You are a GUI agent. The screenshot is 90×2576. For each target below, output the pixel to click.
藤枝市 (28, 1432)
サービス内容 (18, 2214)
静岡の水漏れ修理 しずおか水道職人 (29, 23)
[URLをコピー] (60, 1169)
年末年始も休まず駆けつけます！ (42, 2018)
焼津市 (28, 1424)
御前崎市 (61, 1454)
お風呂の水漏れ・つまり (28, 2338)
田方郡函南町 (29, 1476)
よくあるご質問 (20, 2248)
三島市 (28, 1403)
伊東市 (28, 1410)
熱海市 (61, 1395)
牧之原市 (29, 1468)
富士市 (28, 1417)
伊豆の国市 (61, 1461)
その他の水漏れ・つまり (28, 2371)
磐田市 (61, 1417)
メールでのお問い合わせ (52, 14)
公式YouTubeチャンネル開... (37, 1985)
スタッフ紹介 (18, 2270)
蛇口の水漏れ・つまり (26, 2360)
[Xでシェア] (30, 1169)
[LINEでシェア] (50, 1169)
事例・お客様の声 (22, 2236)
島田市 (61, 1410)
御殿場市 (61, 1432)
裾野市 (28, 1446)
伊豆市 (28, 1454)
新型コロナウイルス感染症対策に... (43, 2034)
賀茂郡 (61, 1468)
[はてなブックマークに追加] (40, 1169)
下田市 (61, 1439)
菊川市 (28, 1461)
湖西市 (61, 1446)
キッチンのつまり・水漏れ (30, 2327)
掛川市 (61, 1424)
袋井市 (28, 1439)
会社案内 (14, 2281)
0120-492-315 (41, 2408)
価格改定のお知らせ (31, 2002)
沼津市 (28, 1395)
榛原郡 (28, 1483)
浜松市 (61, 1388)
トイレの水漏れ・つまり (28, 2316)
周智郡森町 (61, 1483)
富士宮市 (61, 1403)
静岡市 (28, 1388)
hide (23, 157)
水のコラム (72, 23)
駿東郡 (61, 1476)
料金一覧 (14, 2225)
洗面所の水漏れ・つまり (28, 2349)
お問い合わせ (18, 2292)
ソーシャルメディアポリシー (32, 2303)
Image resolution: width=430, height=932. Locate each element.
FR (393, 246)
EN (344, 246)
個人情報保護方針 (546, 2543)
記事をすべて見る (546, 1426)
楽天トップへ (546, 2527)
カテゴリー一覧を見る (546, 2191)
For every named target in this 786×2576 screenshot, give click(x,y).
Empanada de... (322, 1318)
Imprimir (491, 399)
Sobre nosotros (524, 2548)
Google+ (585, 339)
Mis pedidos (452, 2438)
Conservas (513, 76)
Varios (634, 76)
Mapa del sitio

What to produce:
Repeat, character for character, the lines of the material above from the line with "掛川市 (61, 1424)" through the line with "カテゴリー一覧を見る (546, 2191)".

Exercise result:
掛川市 (61, 1424)
袋井市 (28, 1439)
会社案内 (14, 2281)
0120-492-315 (41, 2408)
価格改定のお知らせ (31, 2002)
沼津市 (28, 1395)
榛原郡 (28, 1483)
浜松市 (61, 1388)
トイレの水漏れ・つまり (28, 2316)
周智郡森町 (61, 1483)
富士宮市 (61, 1403)
静岡市 (28, 1388)
hide (23, 157)
水のコラム (72, 23)
駿東郡 (61, 1476)
料金一覧 (14, 2225)
洗面所の水漏れ・つまり (28, 2349)
お問い合わせ (18, 2292)
ソーシャルメディアポリシー (32, 2303)
Image resolution: width=430, height=932. Locate each element.
FR (393, 246)
EN (344, 246)
個人情報保護方針 (546, 2543)
記事をすべて見る (546, 1426)
楽天トップへ (546, 2527)
カテゴリー一覧を見る (546, 2191)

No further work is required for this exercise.